Monday, 17 December 2012

The end of suburbs

Like many Americans my age I was born in a city, but grew up in a suburb.  My youth was dominated by the idea of the "dying city".  Chicago, where my family was from was a our Egypt.  The Suburbs were our Promised Land.  

I returned to the very city my family left.  Rather than blight and decline I found a space of opportunity, culture and diversity.  A place of fun.  I found I love cities, and I found that a lot of other people love cities.  In fact most of my family didn't move to the suburbs, they stayed in Chicago because the suburbs were frankly dull.  A place where if you didn't have two kids crying and a TV blasting you would lose your mind.  A zone without the richness of either urban or rural life, a space of paved roads and sod grass where, in my opinion, the worst of rural and urban life came together.  Unclean, wasteful of energy, congested, while at the same time close minded, isolated, petty.  

I think you can gather I am not a big fan of the idea of suburbanism. And I am not the only one.  All over the world people and governments are rejecting or ignoring this wasteful style of living.  

Map of major social media data points in Chicago, you can see the city is more than a mass of infrastructure,  it is a cluster of cultural and intellectual wealth that is driving the new economy.

We are living in a Golden Age of cities.  The process of suburbanization that America experienced after World War II has been one feature of American life that did not go global.  The world has embraced cities where now a full half of the world live.

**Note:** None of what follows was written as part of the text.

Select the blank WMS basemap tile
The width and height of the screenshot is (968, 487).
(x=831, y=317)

Suburbs are a resource intensive form of life.  Suburbs economic life is depends on the automobile to build a thin wide matrix of settlement over hundreds of miles square with a very low density.  This produces highly isolated living, which required the telephone to maintain communications and TV to preserve cultural identity.

One might assume that the Internet, withs it combination of broadcasting, direct communications and support for remote working could promote suburb life.  And there is no doubt that many people will be able to live in more rural settings because of the Internet. 

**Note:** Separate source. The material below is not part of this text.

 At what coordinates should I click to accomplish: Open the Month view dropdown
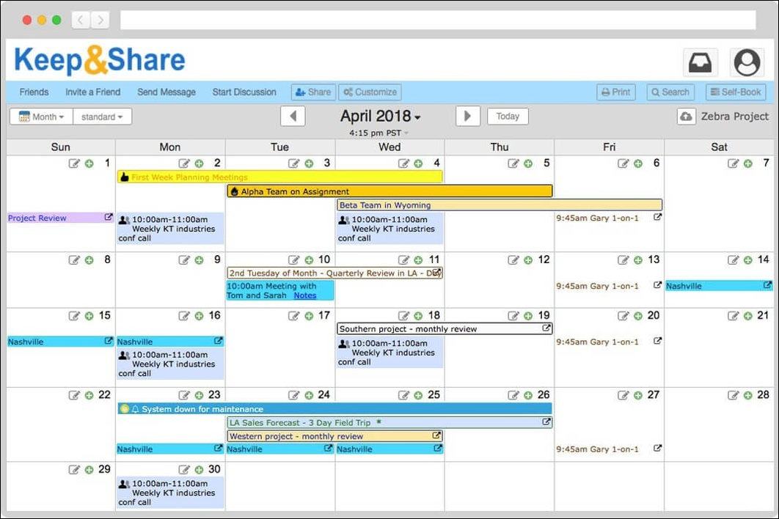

The home town where I grew up,  Web 3.0 technology has reached most of the settled areas of America, but along with thin layer of wide scattered development comes a thinness of cultural opportunity.  As the Knowledge Economy expands these areas will only be able to compete via low tax rates, rents and wages, which will likely feed in to the relative poverty of cultural opportunity offered by a city.

But I think something bigger is happening.  Though the Internet works well with suburbs, the mobile internet actually is part of the rising urbanisation.  Geo-located web services are most useful in an urban setting. Google maps and Foursquare can open up the hidden places and folds in the urban landscape.  And the cities themselves contain the density of cultural capital that is driving the Internet.  The Internet is thus being mostly created in cities, and mostly used in cities and is most useful in cities.

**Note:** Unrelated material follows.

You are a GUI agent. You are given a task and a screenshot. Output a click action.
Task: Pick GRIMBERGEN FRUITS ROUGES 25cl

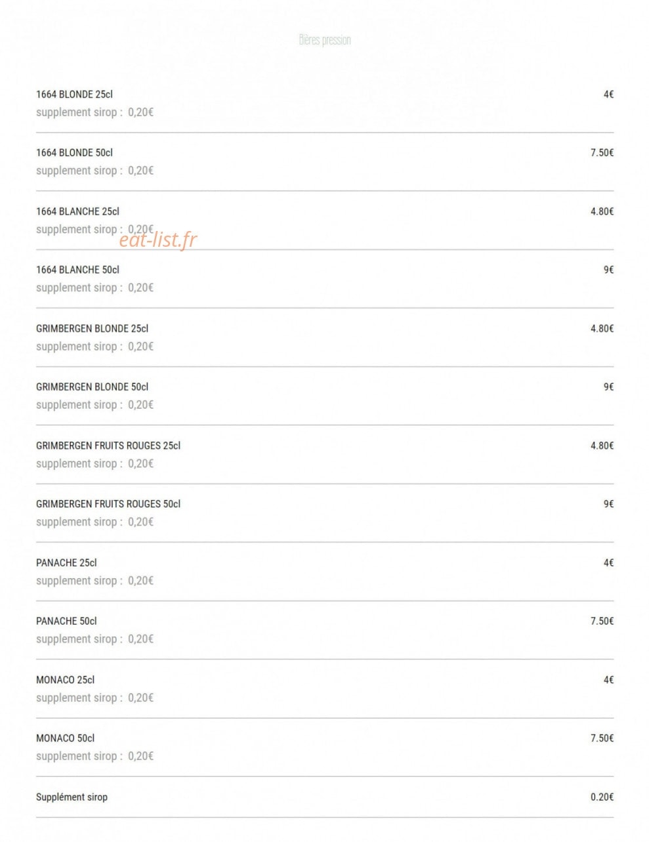[108, 446]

Its not just that access is better in cities, though it is, it is also simply the fact that there is more you can do with our mobile phone in Chicago Illinois than Round Lake Park Illinois.  Not only is there more to find and checkin to, but this means there is more to post in a big city, which feeds the process of data and social network creation.

Suburban living certainly encourages social networks, which can help overcome the isolated of wide settlement areas.  Soccer moms are turning to Facebook to keep a network of friends.  But in the new generation of Web 3.0 geo-located services there is little benefit to suburban living.  Growing up in Round Lake I already knew the few places there were to go.  Perhaps a Google maps could have helped find a review for a place that involved a 80 mile drive, which people in suburban areas will often have to do to find a good pasta place or real Thai food.  But the real winners in Web 3.0 will be foot traffic in dense areas, where the intelligence of geo-social software will open a new renaissance of urban spaces coming in this new decade.